At a first glance, science-driven policy consulting sounds good. Scientists discover problems and propose solutions, we implement them accordingly. Is it really that easy? No, it isn’t.
Scientists are not data collecting and modeling robots, and politicians are not welfare committed altruists. Both are bound by their own weaknesses. Scientists may know much more than everyone else, but not nearly enough to overcome the boundaries of their own expertise. A lack of data and an insufficient understanding of the earth system, as well as the driving forces of economic growth and development are a limiting factor of scientific policy analysis. Hence the results of their models are as informative in some respects as delusive in others. Not to mention our common weakness for money, influence, self-affirmation and certain religious and ideological beliefs. Politicians are driven by similar motives in pursuing their agendas and are only partially constrained or guided by political institutions.

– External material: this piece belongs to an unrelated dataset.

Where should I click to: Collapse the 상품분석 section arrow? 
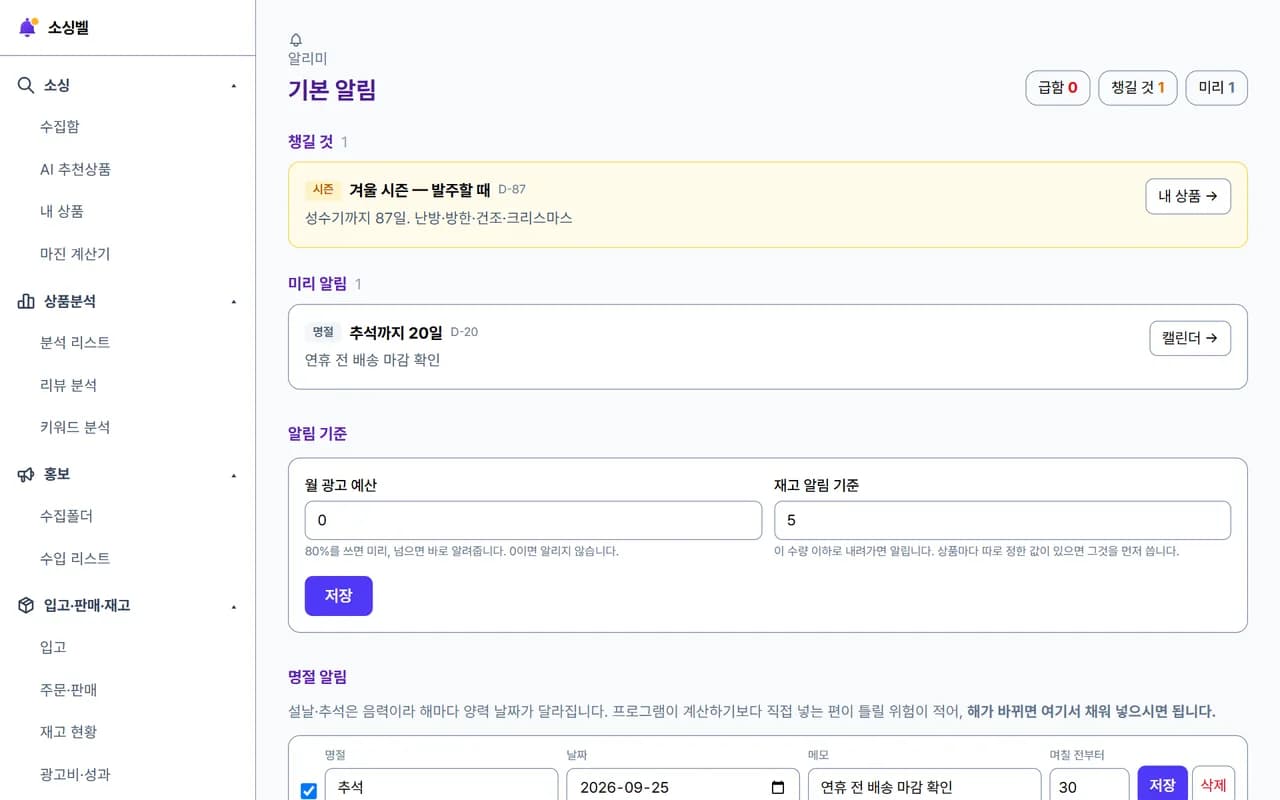(x=234, y=301)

No wonder then that climate models and reality diverge regularly and that results are often less than useful for policy analysis. Two new papers exemplify the thin ice of climate modeling and its adequacy for policy analysis. German climate scientist Hans von Storch asked in a recent paper “Can climate models explain the recent stagnation in global warming?”. He answers this question with reasonable doubt:
In recent years, the increase in near-surface global annual mean temperatures has emerged as considerably smaller than many had expected. We investigate whether this can be explained by contemporary climate change scenarios. In contrast to earlier analyses for a ten-year period that indicated consistency between models and observations at the 5 % confidence level, we find that the continued warming stagnation over fifteen years, from 1998 -2012, is no longer consistent with model projections even at the 2 % confidence level.

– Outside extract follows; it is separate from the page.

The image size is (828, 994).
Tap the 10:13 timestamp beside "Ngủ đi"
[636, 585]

Add the results of the recent NBER-Paper Climate Change Policy: What do the models tell us? by Robert S. Pyndick:
Very little. A plethora of integrated assessment models (IAMs) have been constructed and used to estimate the social cost of carbon (SCC) and evaluate alternative abatement policies. These models have crucial flaws that make them close to useless as tools for policy analysis: certain inputs (e.g. the discount rate) are arbitrary, but have huge effects on the SCC estimates the models produce; the models’ descriptions of the impact of climate change are completely ad hoc, with no theoretical or empirical foundation; and the models can tell us nothing about the most important driver of the SCC, the possibility of a catastrophic climate outcome. IAM-based analyses of climate policy create a perception of knowledge and precision, but that perception is illusory and misleading.

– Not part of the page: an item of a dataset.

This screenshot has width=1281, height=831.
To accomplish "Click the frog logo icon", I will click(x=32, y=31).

The global climate is still a black box and we only have a dim view of its interior. Yet, while models don’t fully capture reality, economists don’t hesitate to use them for another round of sophisticated storytelling. So much for science-driven policy! But honestly, does anybody believe science drives policy? In fact it is often the other way round. When the British economist Nicolas Stern issued his famous Stern-Report in 2009, politicians were all too happy to refer to the results of the study in order to justify their long advocated policy. Despite the fact that Stern´s analysis wasn’t dealing with specific regions and disaggregated policy solutions, German environmental minister Sigmar Gabriel (Social Democrats) stated the Stern-Report confirmed Germany’s climate policy goals and instruments. Like other scientists who surrender their independence, Stern became a useful idiot for a political agenda. There is no doubt that science has its uses in informing rational policy making. But be careful if anybody says that science is telling you to bite the bullet and quietly accept any policy.